__Extrait__
Les prix du pétrole ne flambent pas !

Les récentes attaques « anonymes » n’ont pas fait flamber les cours du pétrole, seulement ceux des assurances pour affréter les tankers. Toutefois, la menace est réelle, d’autant que les Iraniens ne se contentent pas d’envoyer des messages depuis le seul détroit d’Ormuz. « Depuis la guerre Iran-Irak, le régime iranien a la même ligne : si l’Iran ne peut écouler son brut, personne ne sortira le sien du golfe Arabo-Persique. Alireza Tangsiri, commandant de la marine du corps des Gardiens de la Révolution islamique vient de rappeler ce "principe », souligne Farzin Nadimi, du Washington Institute for Near East Policy (Winep), un centre de recherches proche du lobby pro-israélien. Et il ajoute : « C’est aussi pour cela que d’autres attaques se sont produites, comme celle au drone contre des stations de pompage à Afif et à l-Douwadimi, le long de l’oléoduc "est-ouest" qui passe au cœur de l’Arabie saoudite. Le signal est fort : l’oléoduc achemine 5 millions de barils par jour sur la centaine produite dans le monde vers les terminaux pétroliers de la mer Rouge. » L’attaque a d’abord été attribuée par Riyad aux houthistes, avant que les responsables américains n’évoquent fin juin des groupes irakiens liés à Téhéran.

Cette petite guerre a commencé peu après que l’administration Trump a annoncé qu’elle allait mettre fin aux waivers (dérogations) décidées lors de l’établissement des nouvelles sanctions américaines en novembre 2018. Huit pays bénéficiaient encore de la possibilité d’acheter du brut iranien sans s’exposer aux représailles de Washington. En avril 2018, Téhéran écoulait 2,5 millions de barils par jour sur les marchés mondiaux, nous n’en sommes plus qu’à 380 000. « Avec l’affaire des pétroliers, on comprend que les Iraniens savent qu’ils devront aller à la table des négociations, du fait des sanctions. Ce que fait actuellement le leadership iranien, c’est d’améliorer les conditions avant la négociation », estime Ilan Berman, de l’American Foreign Policy Council, un think tank conservateur de Washington.

__Matériel fourni__

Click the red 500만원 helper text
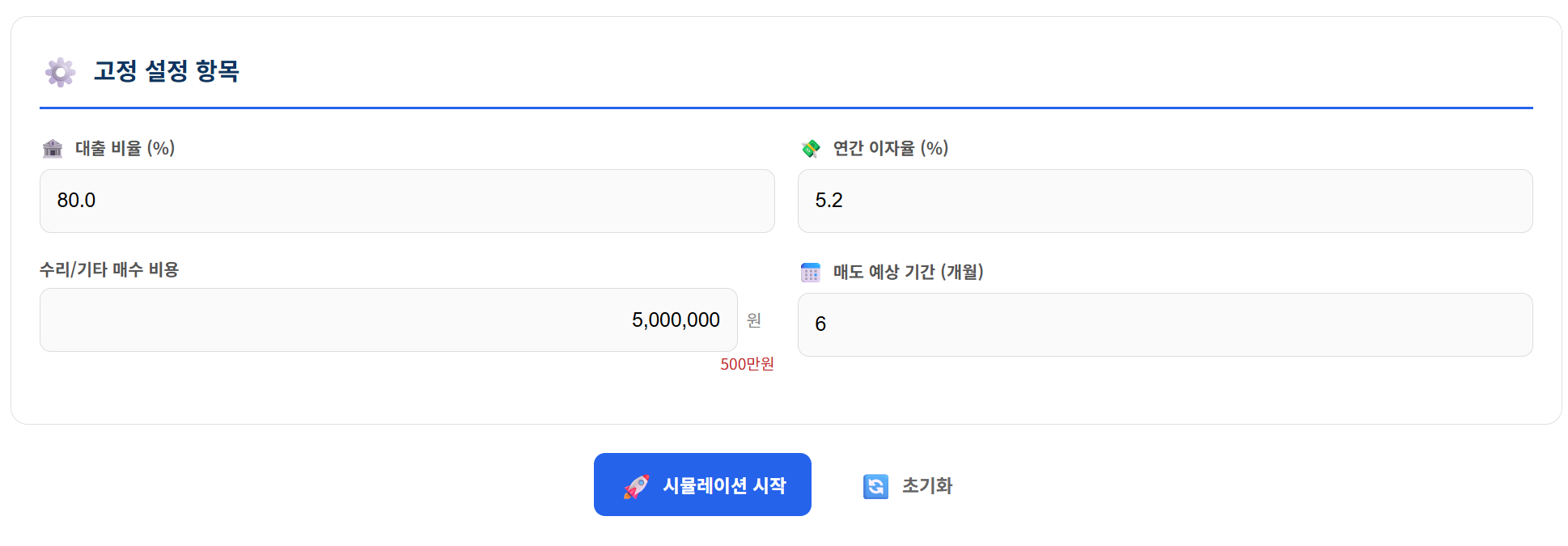Viewport: 1568px width, 546px height. click(x=746, y=364)
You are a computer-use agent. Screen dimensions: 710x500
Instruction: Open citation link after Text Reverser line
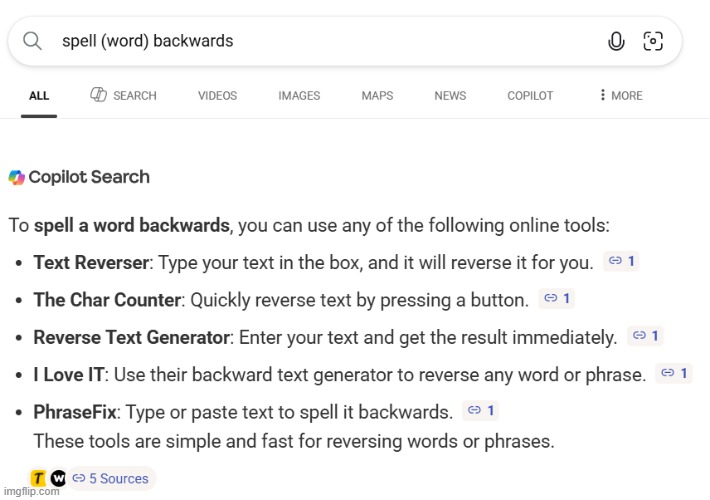pos(622,261)
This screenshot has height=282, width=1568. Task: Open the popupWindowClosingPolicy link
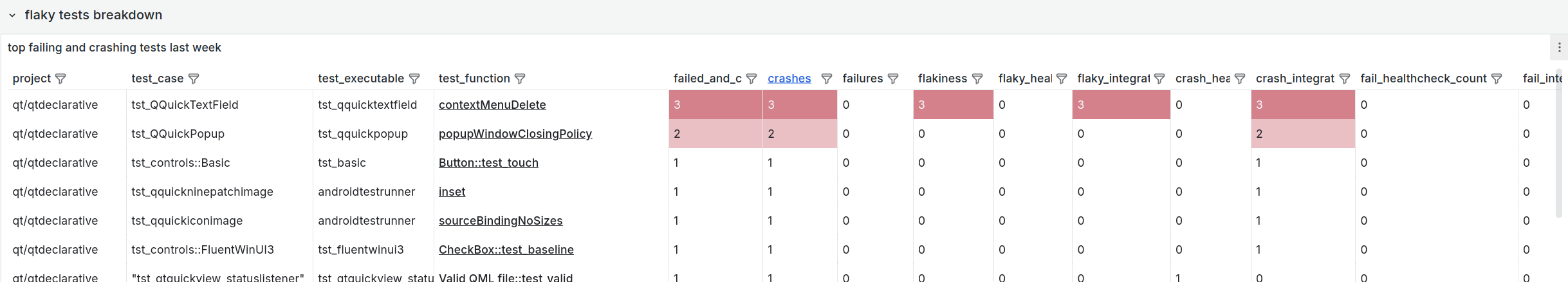[x=515, y=134]
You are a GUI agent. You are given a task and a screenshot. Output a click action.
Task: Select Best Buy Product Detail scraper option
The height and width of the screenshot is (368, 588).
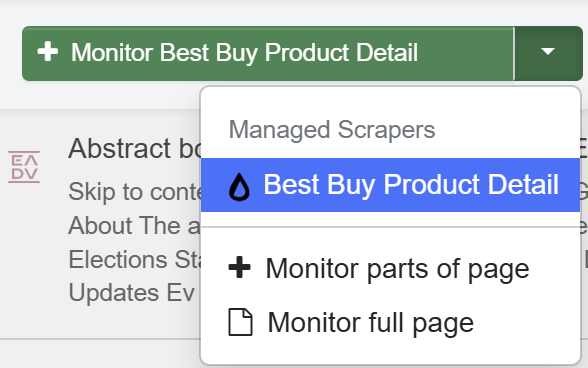pos(390,185)
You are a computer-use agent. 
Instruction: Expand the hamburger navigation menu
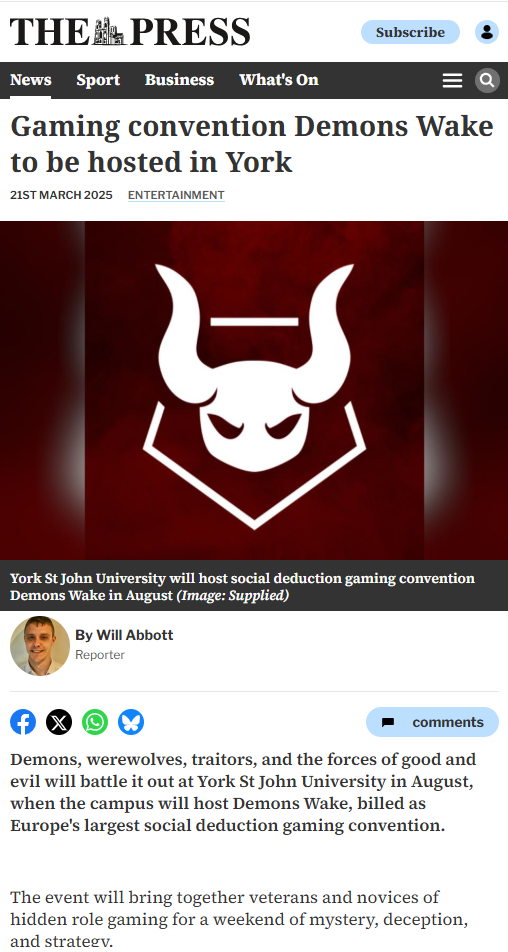(x=452, y=80)
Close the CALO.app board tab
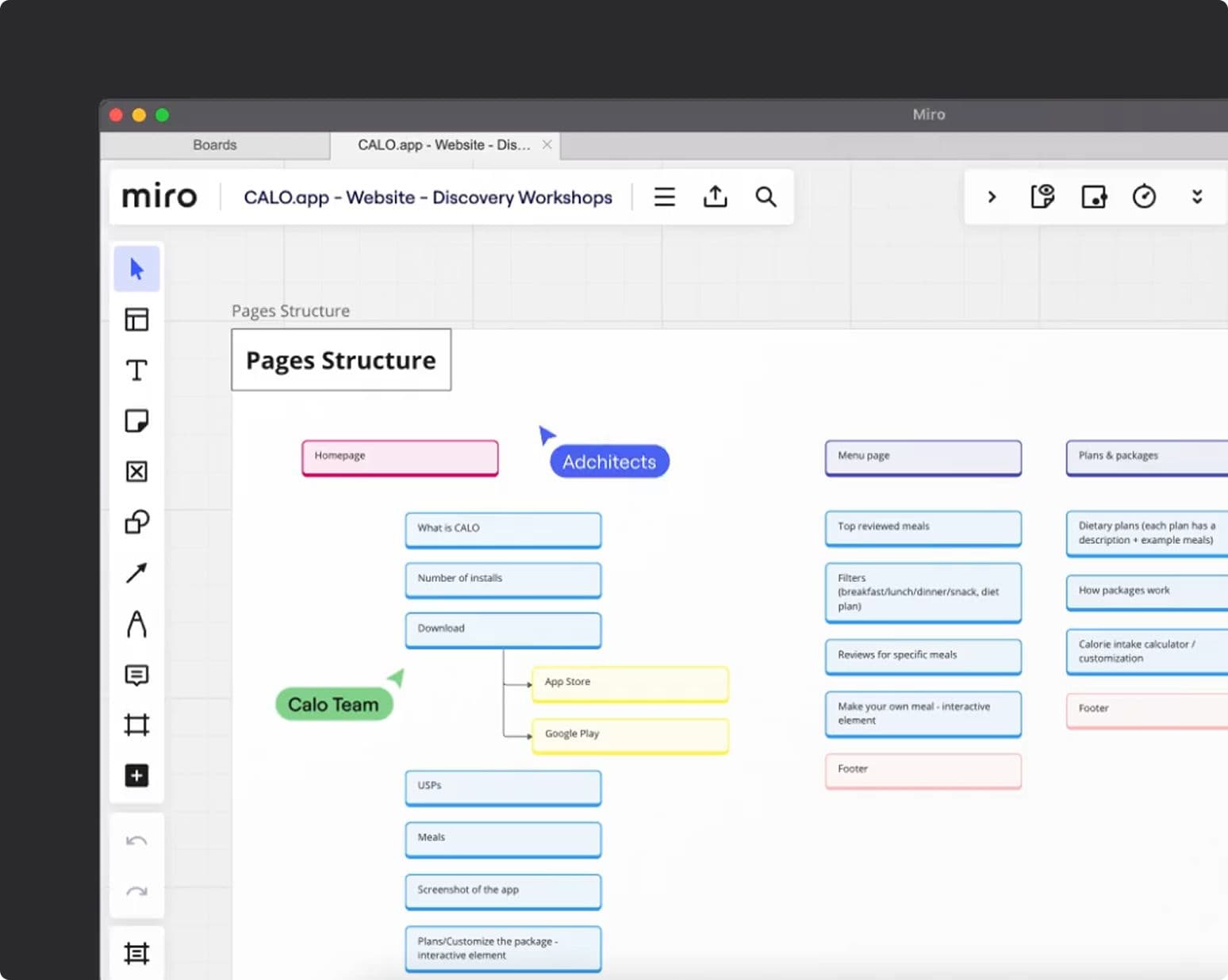The image size is (1228, 980). [x=547, y=145]
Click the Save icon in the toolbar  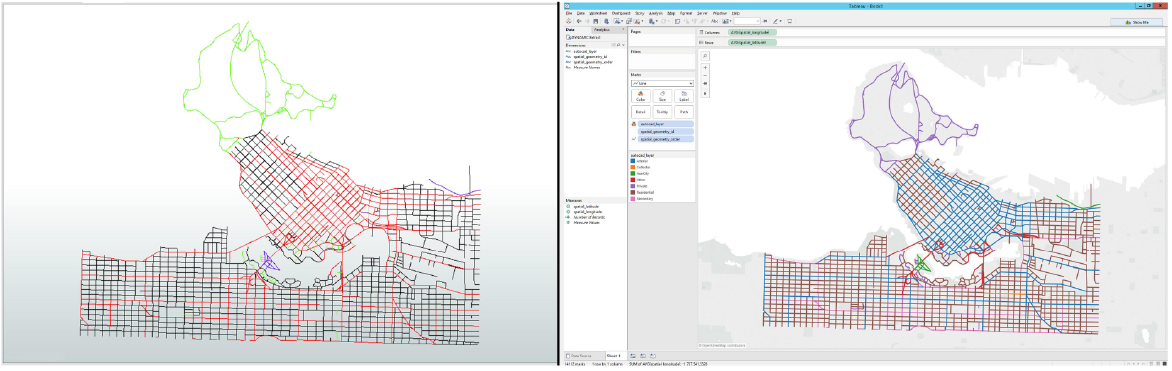tap(596, 22)
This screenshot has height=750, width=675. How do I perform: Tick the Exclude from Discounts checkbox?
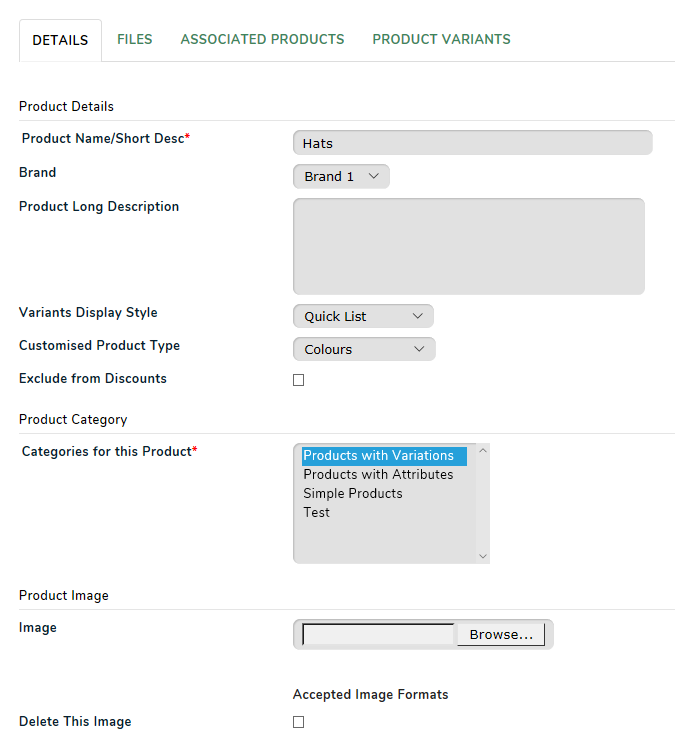pyautogui.click(x=299, y=380)
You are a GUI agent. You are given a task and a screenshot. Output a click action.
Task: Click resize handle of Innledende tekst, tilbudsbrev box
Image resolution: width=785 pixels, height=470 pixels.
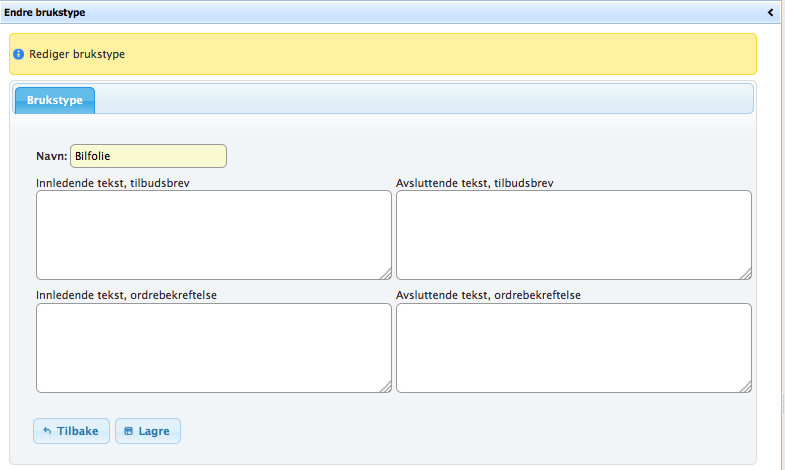(385, 273)
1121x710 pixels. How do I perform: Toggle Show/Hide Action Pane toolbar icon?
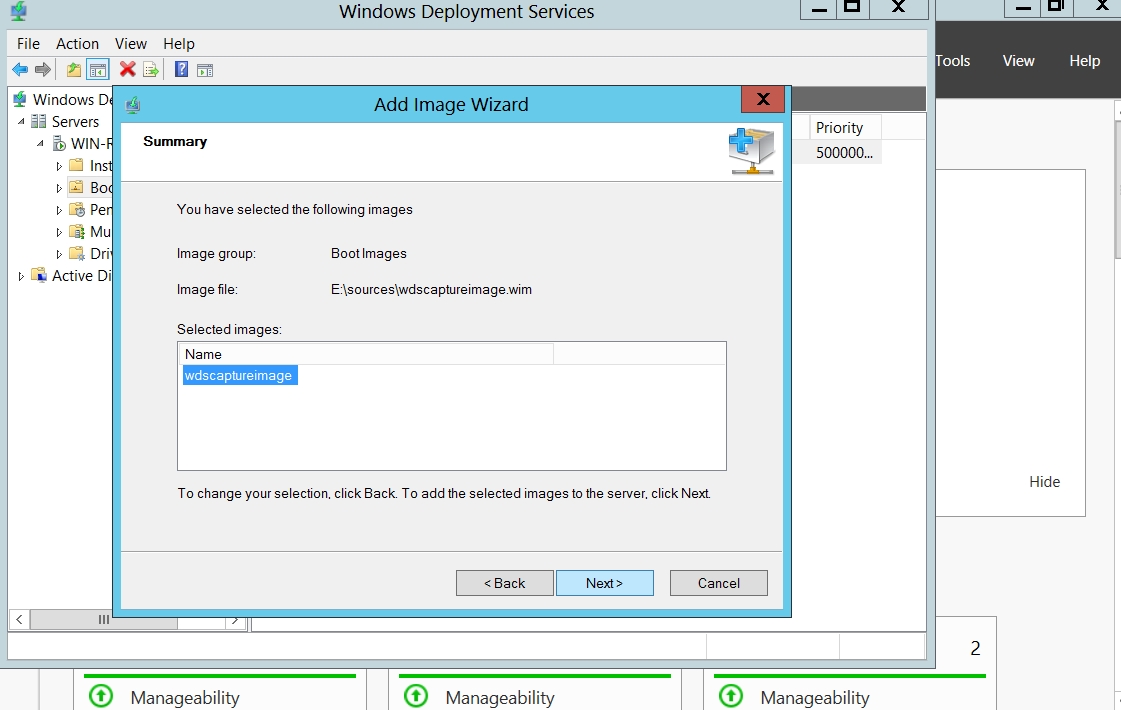coord(204,69)
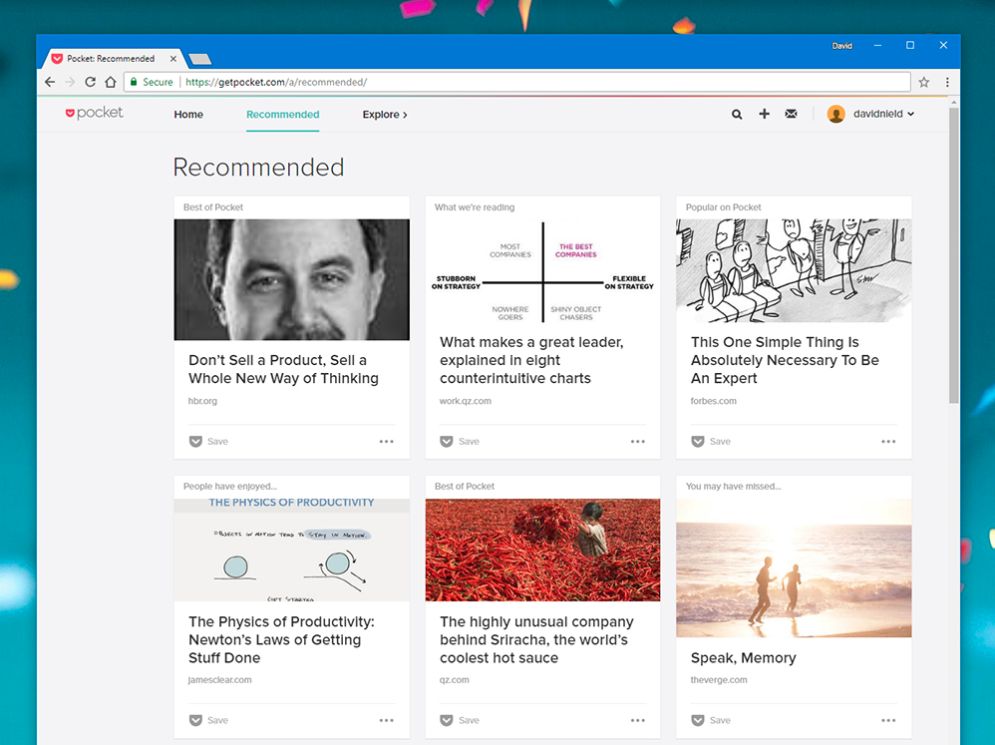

__Consigne A__
Relevez toutes les personnes que l'extrait sur le pétrole iranien désigne par leur prénom et leur nom.
__Consigne B__
Poursuivez l'extrait sur le pétrole iranien après sa dernière phrase.
Le matériel fourni n'a aucun lien avec l'extrait sur le pétrole iranien.

__Corrigé A__
Alireza Tangsiri, Farzin Nadimi, Ilan Berman

__Corrigé B__
Le précédent de Saddam Hussein

Le pétrole est bien le nerf de la guerre. « Les Iraniens formulent une demande claire pour pouvoir exporter 1,5 million de barils par jour. Pour eux ce serait une base raisonnable pour parler », croit savoir Firas Modad. Il semble en effet qu’à Téhéran l’idée de discuter avec « le Grand Satan » travaille certains, malgré la radicalité des douze préconditions pour conclure un nouvel accord sur le nucléaire iranien posées par le chef de la diplomatie américaine Mike Pompeo. « On me dit qu’il y a plein de gens en Iran qui seraient d’accord pour négocier avec Trump. Tant les sanctions font mal. Mais Khamenei leur dit de n’y pas penser, craignant un sort à la Kadhafi ou à la Saddam Hussein », explique Mohsen Sazegara, un des fondateurs du corps des Gardiens de la Révolution islamique en exil aux États-Unis. Mais il précise toutefois que «  la prise de conscience à Téhéran que Donald Trump a de fortes chances d’être réélu pourrait changer la donne ».

Ali Khamenei exclut certes de discuter avec Donald Trump. C’est ce qu’il a vertement fait savoir au premier ministre japonais Shinzo Abe venu à la mi-juin à Téhéran porteur d’un message de la Maison Blanche. Le Guide suprême estime n’avoir aucune garantie que le président américain tiendra parole, lui qui en mai 2018 a dénoncé unilatéralement le Plan d’action global commun conclu à Vienne le 14 juillet 2015. Le fait que Donald Trump ait renoncé à la dernière minute à des frappes après qu’un drone américain a été abattu le 20 juin 2019 par les forces iraniennes, par erreur semble-t-il (l’engin ne survolait pas alors le territoire iranien proprement dit), ne fait qu’encourager Téhéran à poursuivre sa politique de création de leviers de négociation et de marquage des lignes rouges.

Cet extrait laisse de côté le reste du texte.